Data Stok AS dan Sentimen Pasar
Di sisi fundamental, data dari Amerika Serikat menunjukkan pasar yang semakin ketat, yang turut menopang harga. Energy Information Administration (EIA) melaporkan bahwa stok minyak mentah komersial AS turun lebih besar dari perkiraan.
Ad- Stok minyak mentah AS: Turun 1,7 juta barel pada pekan yang berakhir 10 Juli.

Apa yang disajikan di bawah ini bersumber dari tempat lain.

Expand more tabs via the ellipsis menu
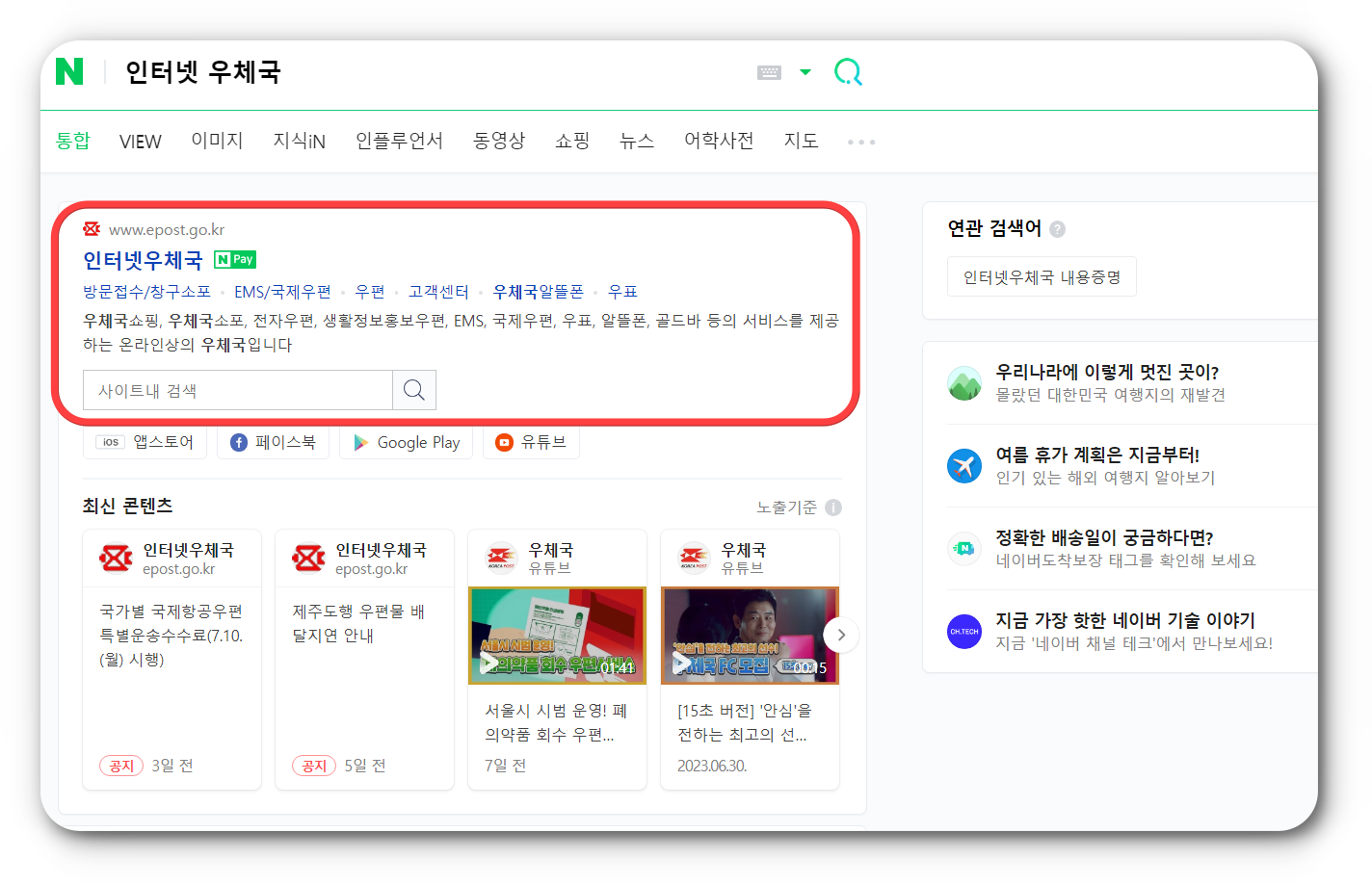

- Stok bensin: Turun 1,5 juta barel.
Meski terjadi lonjakan 10% pada awal pekan, pasar sejauh ini menahan diri dari reli eksplosif lanjutan. Para pedagang kini menimbang kemungkinan gangguan pasokan yang berkepanjangan terhadap prospek produsen lain yang dapat menutupi sebagian dari kekurangan tersebut, serta memantau upaya diplomatik yang sedang berlangsung.
Posisi Harga Terkini
Pada perdagangan sesi Asia hari Jumat, harga menunjukkan kenaikan moderat. Berdasarkan pantauan pukul 20:36 ET (00:36 GMT), harga acuan minyak global adalah sebagai berikut:
- Minyak mentah Brent (kontrak September): Naik 0,8% menjadi $84,88 per barel.
- West Texas Intermediate (WTI): Naik 0,9% menjadi $79,62 per barel.